Good town planning is often not perceived as a high priority social justice issue in wider society. This may be because issues such as homelessness, income inequality and carbon emissions are considered more immediate, pressing issues. However, good town planning underpins so many of these environmental and social justice issues that ignoring it would be a major setback for creating long-term sustainable, low-carbon communities.

Professor Peter Newman at Curtin University has described our outer suburbs as the “slums of the future” due to their car dependency and vulnerability to oil shocks. Many Australian outer suburbs are also vulnerable as they often rely on the inner-city for employment opportunities and essential services. His solution is to build upwards, not outwards, by means of urban consolidation.

However, this fix has shown to be problematic. Professor Bill Randolph of the City Futures Research Centre at University of New South Wales has described most of the new higher-density developments in inner-city areas as “vertical slums” due to the very poor quality in which many are built, especially as they are aimed at investors and short-term renters rather than providing quality long-term homes.

The truth is that we are building both new outer suburban and high-rise slums in our capital cities at unprecedented rates and the scale is staggering. Melbourne alone will need two million extra residences by 2050. Due to this ongoing urban sprawl, the city’s food bowl could decline from 41 per cent of its current self-sufficiency to 18 per cent by 2050.

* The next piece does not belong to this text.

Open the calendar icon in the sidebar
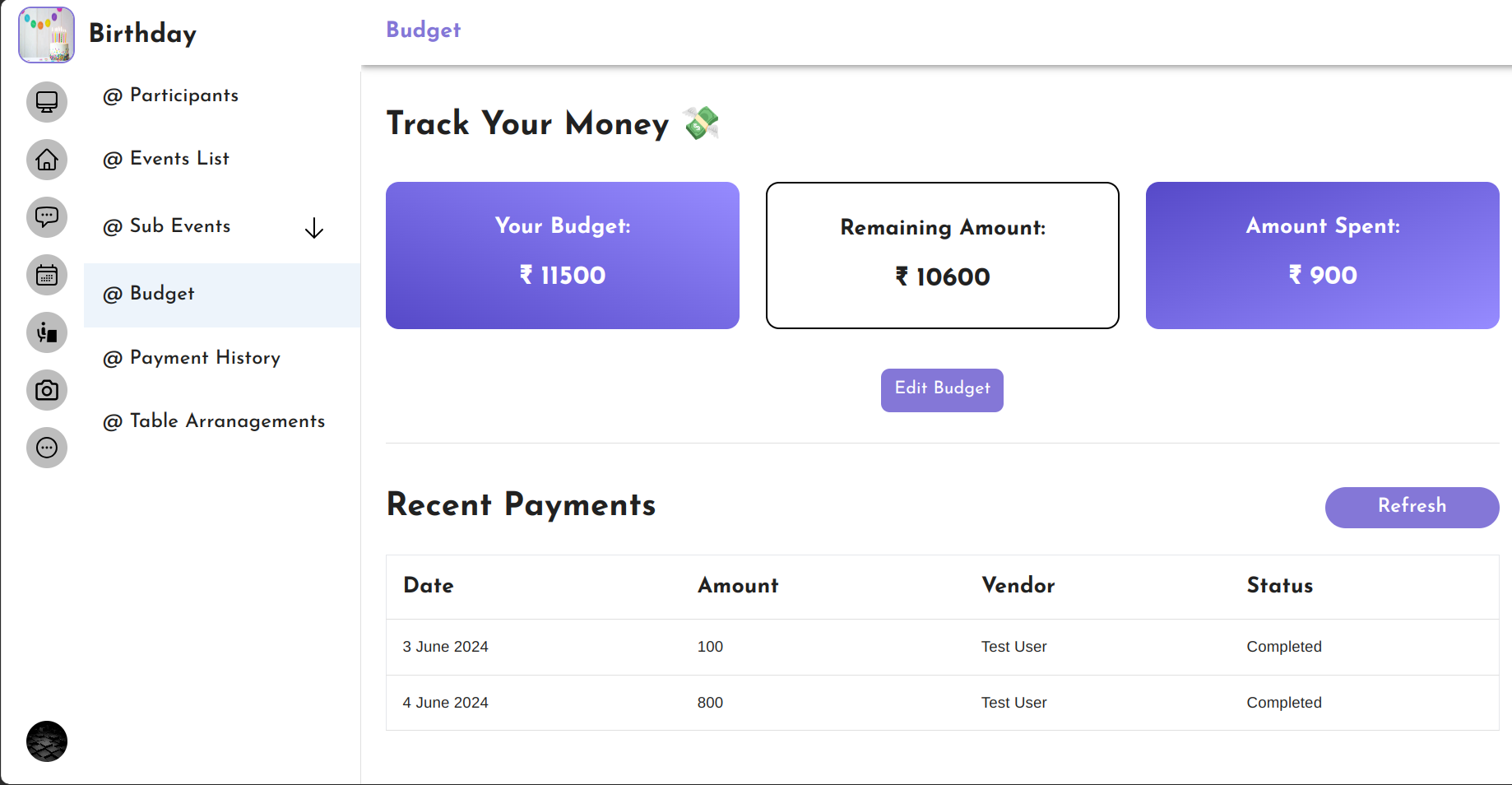 (x=47, y=275)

There have been so many skyscraper approvals in Melbourne’s CBD in recent years that the density in Melbourne’s centre is higher than the legal limits in Hong Kong or New York — and many town planners predict it will continue to grow. The building standards in Victoria are low by world standards, and many apartments are fitted with potential safety issues such as flammable cladding, imported asbestos and other cost-saving materials.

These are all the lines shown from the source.